I work for a Bank and my current project uses OLAP cube for Some PnL analysis. We do have more around 20 fact tables and 30 dimensions tables. We also have clients tools where user could drill , pivot and filter data. Please let me know the feasibility and challenges that we will face if we replace the Cube with Druid ?
Without knowing anything about your actual use case, I’m going to take a stab at what I think might be some major points you’ll want to be aware of up front:
- Druid does not do big joins. It does support small joins (like postal code -> state or other very simple star-schema stuff) called lookups. If you cannot express your data in denormalized form then Druid will probably not work as expected.

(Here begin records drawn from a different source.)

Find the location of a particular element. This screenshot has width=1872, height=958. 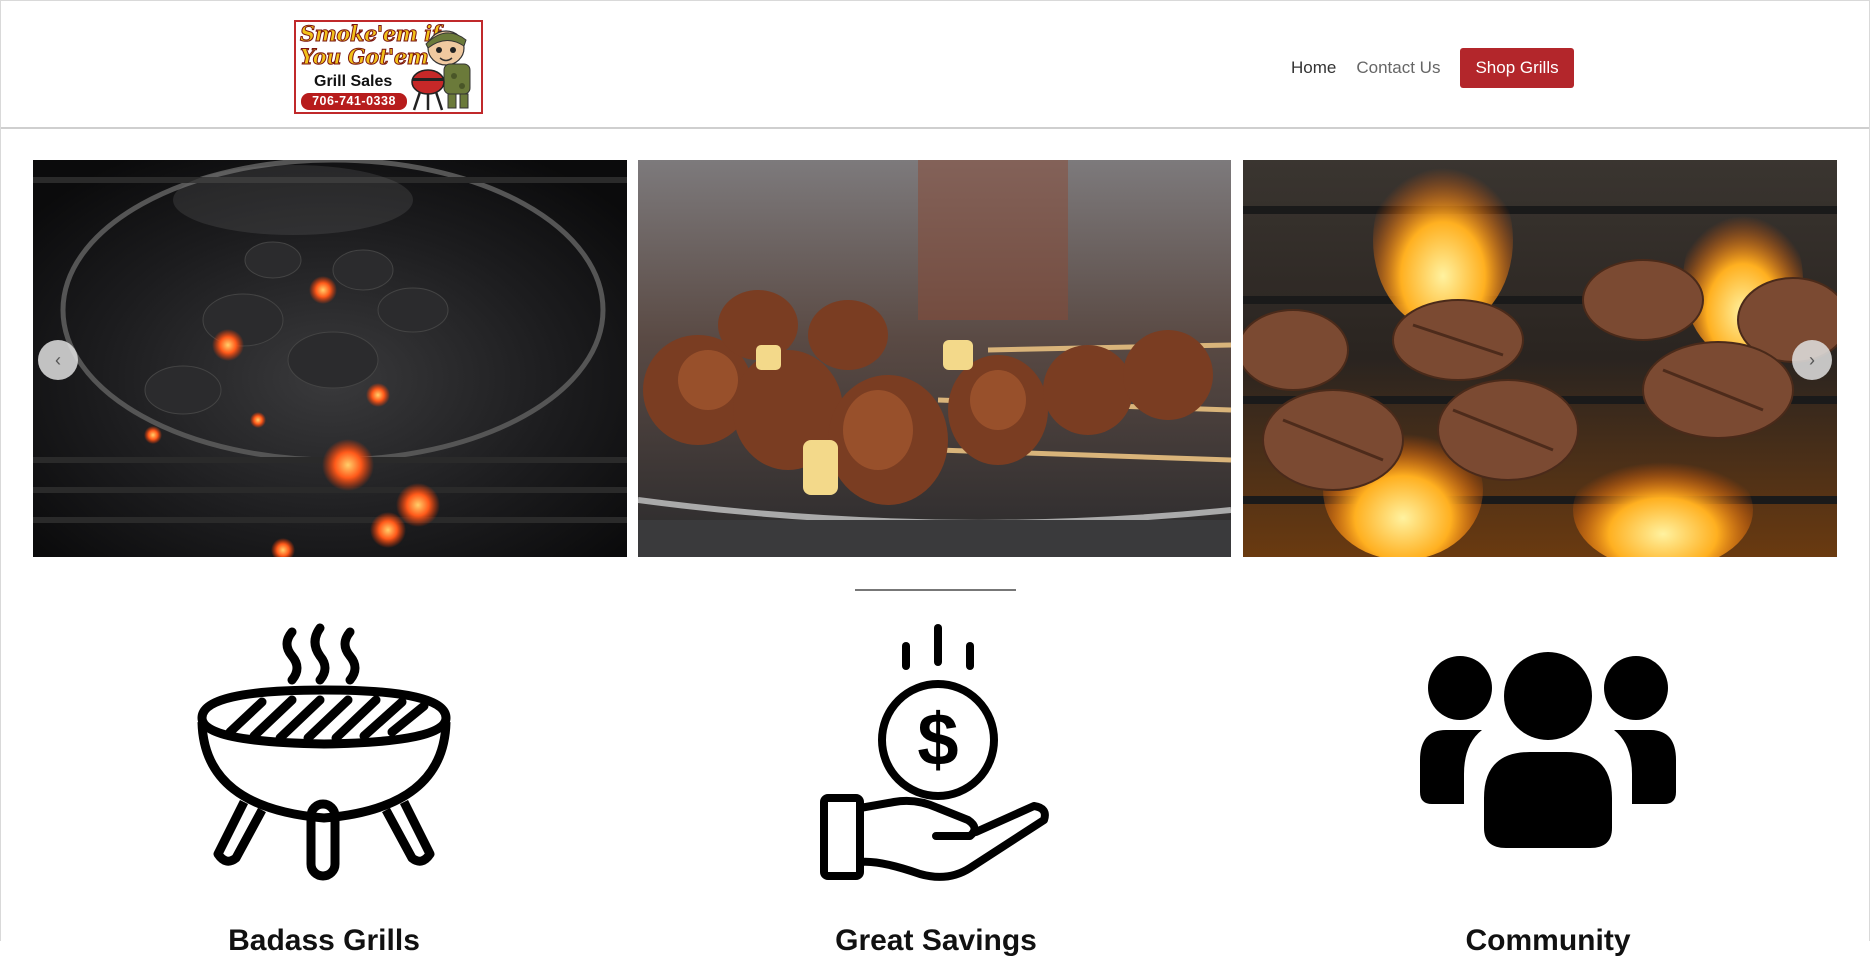

kebab-skewers-photo is located at coordinates (934, 358).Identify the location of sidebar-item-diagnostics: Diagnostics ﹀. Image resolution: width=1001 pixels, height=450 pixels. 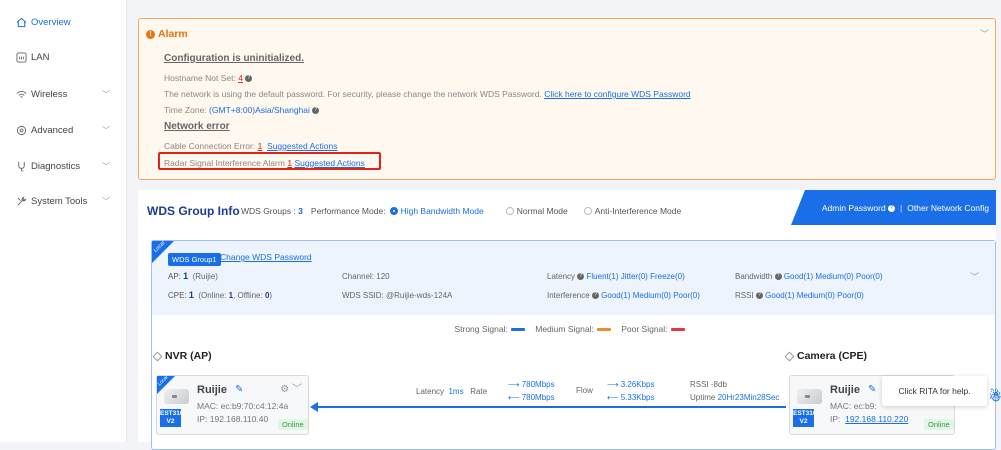
(66, 166).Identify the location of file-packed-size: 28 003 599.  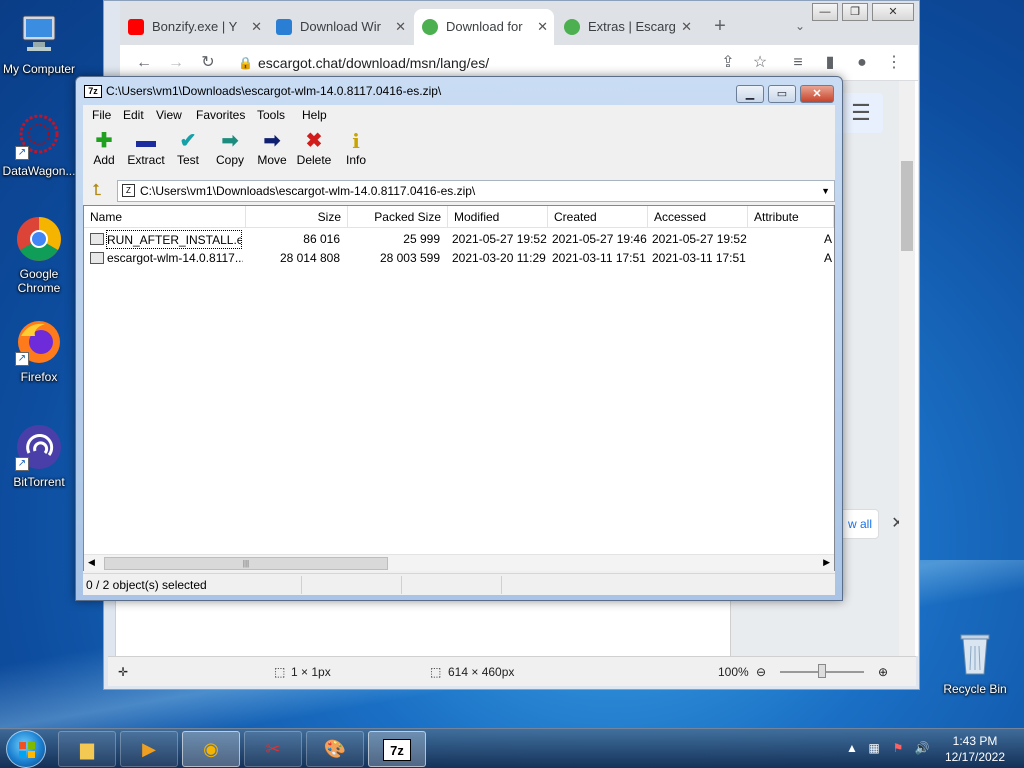
(410, 258).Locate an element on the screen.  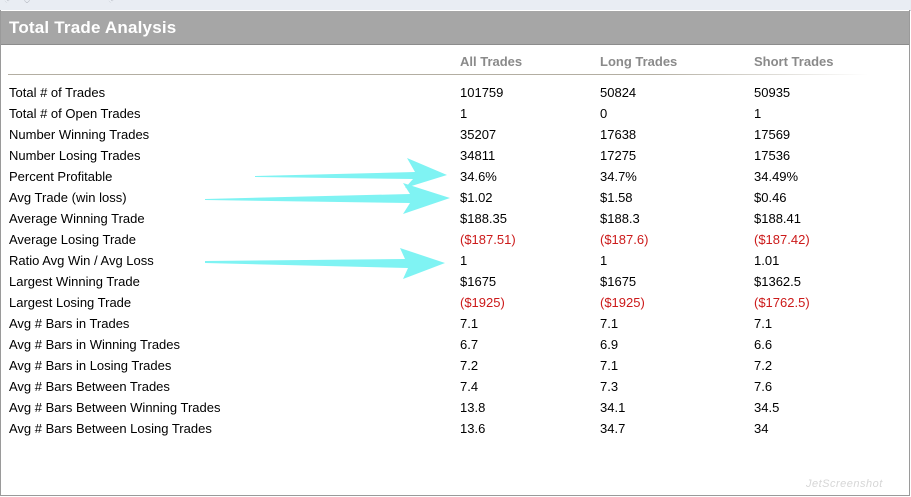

- Batch ingestion is great. Realtime ingestion is best effort (for now). Batch indexing is as reliable as hadoop. The realtime streaming indexing (an optional component) is still undergoing development to make its data delivery guarantees more strict.
- Data is append only or replace. There is no “update” command in Druid. To update prior data one must replace the old data with a newly indexed version. The exception to this is if you use lookups, then the lookups resultant values can be modified ad-hoc while the data in the data source (the lookup keys) remains the same.
The above constraints make druid very very fast, reliable, and cost-effective for its intended use cases around append-only data streams, but also limit its flexibility for other use cases.